12. September 2014.00:00
The trial of former Bosnian Army serviceman Jasmin Coloman, accused of shooting three Croats dead near Vitez in 1993, began with a witness recalling hearing gunfire and seeing wounded bodies.

This post is also available in: Bosnian

Witness Nedzad Sivro told the Sarajevo court on Friday that he went from the village of Poculice in the Vitez municipality to the nearby settlement of Vrhovine in April 1993, where he saw [local villager] Refik Mujezinovic talking to an unknown soldier.

“I was far away and I do not know what they talked about. They got in a car and left towards Poculice. Several minutes later, I heard gunfire from an automatic rifle, one burst, then another one. After 20 minutes to half an hour, I went home. When I came home, I saw a mess; cars and wounded people,” he said.

The defence asked the witness whether he saw Mujezinovic or the car there, but the witness said he did not.

The witness said that the soldier with whom Mujezinovic was speaking was a younger man of average height, wearing a camouflage uniform and holding a rifle.

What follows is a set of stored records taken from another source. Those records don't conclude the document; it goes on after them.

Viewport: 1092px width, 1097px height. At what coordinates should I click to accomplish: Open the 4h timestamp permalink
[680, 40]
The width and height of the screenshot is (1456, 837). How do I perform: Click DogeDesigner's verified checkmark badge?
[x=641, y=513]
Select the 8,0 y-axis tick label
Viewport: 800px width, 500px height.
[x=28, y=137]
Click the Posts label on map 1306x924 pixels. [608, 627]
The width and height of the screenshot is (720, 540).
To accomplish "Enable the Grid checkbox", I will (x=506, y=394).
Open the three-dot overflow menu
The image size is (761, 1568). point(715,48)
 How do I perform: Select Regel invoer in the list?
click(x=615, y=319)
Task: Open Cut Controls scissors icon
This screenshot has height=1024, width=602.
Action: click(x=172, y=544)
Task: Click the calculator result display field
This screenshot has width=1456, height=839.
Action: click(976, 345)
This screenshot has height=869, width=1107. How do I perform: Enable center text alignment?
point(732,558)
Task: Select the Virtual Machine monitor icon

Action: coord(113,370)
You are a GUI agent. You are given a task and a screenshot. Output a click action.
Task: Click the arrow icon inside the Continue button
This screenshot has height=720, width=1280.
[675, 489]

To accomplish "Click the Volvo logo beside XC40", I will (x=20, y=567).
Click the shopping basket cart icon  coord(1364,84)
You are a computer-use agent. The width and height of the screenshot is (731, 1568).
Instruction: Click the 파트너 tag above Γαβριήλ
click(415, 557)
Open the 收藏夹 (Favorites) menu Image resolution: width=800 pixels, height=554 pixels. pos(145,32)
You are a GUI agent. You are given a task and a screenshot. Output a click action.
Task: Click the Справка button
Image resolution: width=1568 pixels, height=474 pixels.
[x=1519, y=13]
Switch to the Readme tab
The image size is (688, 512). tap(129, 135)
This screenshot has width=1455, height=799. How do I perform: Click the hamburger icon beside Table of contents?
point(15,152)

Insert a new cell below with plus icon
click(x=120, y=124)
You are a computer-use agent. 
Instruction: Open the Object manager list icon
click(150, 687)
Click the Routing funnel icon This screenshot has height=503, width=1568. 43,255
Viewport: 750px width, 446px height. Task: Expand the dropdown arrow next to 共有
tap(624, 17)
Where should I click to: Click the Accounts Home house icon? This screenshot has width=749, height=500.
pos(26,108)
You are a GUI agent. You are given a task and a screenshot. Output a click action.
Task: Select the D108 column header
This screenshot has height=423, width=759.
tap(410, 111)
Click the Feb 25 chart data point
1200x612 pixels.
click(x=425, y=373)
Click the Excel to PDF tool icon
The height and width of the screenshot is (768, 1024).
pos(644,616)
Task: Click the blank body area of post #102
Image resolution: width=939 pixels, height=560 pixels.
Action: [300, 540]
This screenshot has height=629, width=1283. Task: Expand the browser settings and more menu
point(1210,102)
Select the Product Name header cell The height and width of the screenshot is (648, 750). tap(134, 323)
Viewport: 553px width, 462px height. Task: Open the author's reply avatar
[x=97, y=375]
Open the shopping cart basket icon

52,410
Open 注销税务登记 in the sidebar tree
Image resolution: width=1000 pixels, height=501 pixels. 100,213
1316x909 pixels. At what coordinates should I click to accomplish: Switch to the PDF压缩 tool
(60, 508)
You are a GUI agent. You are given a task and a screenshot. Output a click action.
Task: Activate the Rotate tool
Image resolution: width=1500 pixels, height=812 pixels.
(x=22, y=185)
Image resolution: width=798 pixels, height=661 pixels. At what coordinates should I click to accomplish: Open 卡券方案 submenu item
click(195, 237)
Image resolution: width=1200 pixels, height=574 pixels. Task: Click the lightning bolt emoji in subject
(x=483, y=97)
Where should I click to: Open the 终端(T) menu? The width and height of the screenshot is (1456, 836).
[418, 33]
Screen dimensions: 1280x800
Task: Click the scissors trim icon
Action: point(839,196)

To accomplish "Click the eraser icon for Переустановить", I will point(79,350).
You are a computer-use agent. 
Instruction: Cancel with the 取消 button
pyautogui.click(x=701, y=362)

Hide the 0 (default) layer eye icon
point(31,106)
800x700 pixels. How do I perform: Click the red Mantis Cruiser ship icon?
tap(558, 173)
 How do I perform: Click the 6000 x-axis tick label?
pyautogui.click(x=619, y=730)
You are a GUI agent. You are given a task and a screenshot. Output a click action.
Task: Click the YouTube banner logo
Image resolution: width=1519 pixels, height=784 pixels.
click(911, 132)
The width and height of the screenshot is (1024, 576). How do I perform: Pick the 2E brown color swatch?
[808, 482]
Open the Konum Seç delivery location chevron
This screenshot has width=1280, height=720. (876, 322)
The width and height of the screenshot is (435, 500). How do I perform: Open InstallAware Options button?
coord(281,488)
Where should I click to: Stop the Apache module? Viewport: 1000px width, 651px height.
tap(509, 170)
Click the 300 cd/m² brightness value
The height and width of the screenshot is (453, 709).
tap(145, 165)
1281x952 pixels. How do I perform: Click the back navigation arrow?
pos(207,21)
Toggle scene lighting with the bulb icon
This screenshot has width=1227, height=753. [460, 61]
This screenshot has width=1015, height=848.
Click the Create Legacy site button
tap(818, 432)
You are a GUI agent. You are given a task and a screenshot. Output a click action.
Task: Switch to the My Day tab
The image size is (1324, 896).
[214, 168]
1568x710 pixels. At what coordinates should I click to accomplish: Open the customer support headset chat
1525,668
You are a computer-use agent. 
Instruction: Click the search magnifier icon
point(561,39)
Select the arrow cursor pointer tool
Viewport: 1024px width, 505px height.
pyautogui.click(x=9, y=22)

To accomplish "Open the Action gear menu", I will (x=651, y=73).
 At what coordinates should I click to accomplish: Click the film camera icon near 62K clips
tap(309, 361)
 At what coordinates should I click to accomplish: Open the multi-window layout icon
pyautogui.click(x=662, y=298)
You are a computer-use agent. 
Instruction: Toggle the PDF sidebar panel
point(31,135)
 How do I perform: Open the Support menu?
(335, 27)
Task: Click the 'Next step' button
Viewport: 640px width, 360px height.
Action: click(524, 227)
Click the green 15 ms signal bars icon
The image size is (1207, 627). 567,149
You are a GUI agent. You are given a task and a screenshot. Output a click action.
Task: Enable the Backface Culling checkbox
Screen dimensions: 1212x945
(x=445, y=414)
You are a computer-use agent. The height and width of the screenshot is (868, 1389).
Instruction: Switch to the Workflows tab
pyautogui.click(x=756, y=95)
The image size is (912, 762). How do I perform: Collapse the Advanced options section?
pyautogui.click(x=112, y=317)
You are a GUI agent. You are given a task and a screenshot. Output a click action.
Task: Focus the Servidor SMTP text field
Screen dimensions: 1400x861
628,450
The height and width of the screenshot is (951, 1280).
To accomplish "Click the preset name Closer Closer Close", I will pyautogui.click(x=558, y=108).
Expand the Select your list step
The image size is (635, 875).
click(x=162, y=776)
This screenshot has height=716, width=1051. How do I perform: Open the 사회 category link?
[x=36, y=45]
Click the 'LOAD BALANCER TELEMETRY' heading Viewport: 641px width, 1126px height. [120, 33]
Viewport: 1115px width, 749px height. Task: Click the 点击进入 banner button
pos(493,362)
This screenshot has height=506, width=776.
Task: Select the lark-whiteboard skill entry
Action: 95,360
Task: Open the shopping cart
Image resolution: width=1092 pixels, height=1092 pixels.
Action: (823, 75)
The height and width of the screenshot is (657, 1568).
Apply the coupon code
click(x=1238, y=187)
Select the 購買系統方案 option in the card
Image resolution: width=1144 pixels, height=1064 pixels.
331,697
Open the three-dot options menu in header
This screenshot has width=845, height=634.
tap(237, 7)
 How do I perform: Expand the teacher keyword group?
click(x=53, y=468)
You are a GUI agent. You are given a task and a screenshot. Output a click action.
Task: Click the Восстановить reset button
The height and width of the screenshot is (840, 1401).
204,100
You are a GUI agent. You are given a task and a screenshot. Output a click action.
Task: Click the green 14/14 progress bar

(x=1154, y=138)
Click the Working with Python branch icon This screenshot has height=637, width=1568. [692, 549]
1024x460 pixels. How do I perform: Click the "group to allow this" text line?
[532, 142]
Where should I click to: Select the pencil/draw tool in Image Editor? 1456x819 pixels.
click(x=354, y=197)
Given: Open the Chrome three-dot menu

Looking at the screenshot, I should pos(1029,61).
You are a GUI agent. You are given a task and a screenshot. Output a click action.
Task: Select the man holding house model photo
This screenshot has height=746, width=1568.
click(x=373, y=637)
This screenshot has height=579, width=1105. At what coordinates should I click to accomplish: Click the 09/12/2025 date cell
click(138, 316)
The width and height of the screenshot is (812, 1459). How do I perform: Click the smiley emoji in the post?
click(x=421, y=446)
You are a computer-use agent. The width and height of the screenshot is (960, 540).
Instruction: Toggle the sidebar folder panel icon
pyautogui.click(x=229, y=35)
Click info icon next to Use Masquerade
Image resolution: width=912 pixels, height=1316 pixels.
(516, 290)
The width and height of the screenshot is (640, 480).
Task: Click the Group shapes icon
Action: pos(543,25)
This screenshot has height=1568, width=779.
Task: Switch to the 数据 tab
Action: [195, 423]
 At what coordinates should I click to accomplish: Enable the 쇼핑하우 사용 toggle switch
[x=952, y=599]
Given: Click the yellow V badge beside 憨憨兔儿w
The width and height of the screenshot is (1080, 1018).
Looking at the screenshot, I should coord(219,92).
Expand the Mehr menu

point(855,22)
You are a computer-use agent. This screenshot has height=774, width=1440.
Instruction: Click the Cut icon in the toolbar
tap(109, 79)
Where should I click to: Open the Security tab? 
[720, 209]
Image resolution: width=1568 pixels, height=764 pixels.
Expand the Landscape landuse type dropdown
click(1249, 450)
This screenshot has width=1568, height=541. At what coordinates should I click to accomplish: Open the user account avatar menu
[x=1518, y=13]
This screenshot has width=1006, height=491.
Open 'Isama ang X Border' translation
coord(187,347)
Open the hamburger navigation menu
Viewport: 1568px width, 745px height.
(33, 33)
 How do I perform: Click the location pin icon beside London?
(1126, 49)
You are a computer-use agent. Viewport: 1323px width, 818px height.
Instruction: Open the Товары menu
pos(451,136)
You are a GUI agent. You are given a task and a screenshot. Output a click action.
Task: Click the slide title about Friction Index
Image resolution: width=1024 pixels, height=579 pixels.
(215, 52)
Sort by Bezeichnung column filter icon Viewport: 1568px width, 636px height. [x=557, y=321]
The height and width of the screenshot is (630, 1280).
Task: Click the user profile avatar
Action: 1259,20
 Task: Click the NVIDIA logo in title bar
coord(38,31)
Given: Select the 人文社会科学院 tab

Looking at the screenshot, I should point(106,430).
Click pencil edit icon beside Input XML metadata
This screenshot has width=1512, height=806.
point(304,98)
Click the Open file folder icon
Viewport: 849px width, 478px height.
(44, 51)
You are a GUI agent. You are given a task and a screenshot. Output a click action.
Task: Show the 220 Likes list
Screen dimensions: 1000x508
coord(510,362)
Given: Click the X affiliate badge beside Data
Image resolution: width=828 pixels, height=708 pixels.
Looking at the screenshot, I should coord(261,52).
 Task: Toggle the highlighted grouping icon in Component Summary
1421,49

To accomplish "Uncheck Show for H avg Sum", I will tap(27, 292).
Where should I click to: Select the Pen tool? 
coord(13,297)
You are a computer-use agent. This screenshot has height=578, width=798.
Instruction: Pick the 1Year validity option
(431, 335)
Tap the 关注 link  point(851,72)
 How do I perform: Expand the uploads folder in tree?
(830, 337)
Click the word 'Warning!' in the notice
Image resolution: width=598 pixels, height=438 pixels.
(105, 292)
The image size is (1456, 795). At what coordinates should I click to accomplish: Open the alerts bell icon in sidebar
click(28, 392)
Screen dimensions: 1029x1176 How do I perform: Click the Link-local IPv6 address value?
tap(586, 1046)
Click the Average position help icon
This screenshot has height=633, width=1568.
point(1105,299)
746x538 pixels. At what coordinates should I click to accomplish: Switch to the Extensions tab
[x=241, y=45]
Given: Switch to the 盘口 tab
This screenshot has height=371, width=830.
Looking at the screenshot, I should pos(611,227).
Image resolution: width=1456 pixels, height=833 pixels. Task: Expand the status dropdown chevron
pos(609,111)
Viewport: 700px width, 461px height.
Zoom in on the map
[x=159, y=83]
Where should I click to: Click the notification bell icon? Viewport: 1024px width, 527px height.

Jasmin Coloman, a former member of the Reconnaissance Squad of the Bosnian Army’s 7th Muslim Brigade, is charged with going to the local community centre in the village of Poculice, where Croat civilians were imprisoned, on April 24, 1993. After a guard refused to let him in, he fired several shots through the closed door, killing three Croats and wounding nine other people, the indictment alleges.

The defence reminded the witness that he said in a statement during the investigation that no one from Poculice or nearby villages committed the murders, and the witness confirmed he said that.

Before Sivro started testifying, the prosecution read out the indictment and presented its opening arguments, saying that with witness testimonies and material evidence, it would prove that defendant Coloman committed the crime.

But Coloman’s lawyer Senad Dupovac said that the defence would prove that his client did not take part in the killings at the community centre.

“The defence does not dispute that there was a conflict between the Croatian Defense Council and Bosnian Army at the time, nor there was a crime in the centre in Poculica, but it does dispute that the defendant participated in that crime,” the lawyer said.

The trial continues on September 19.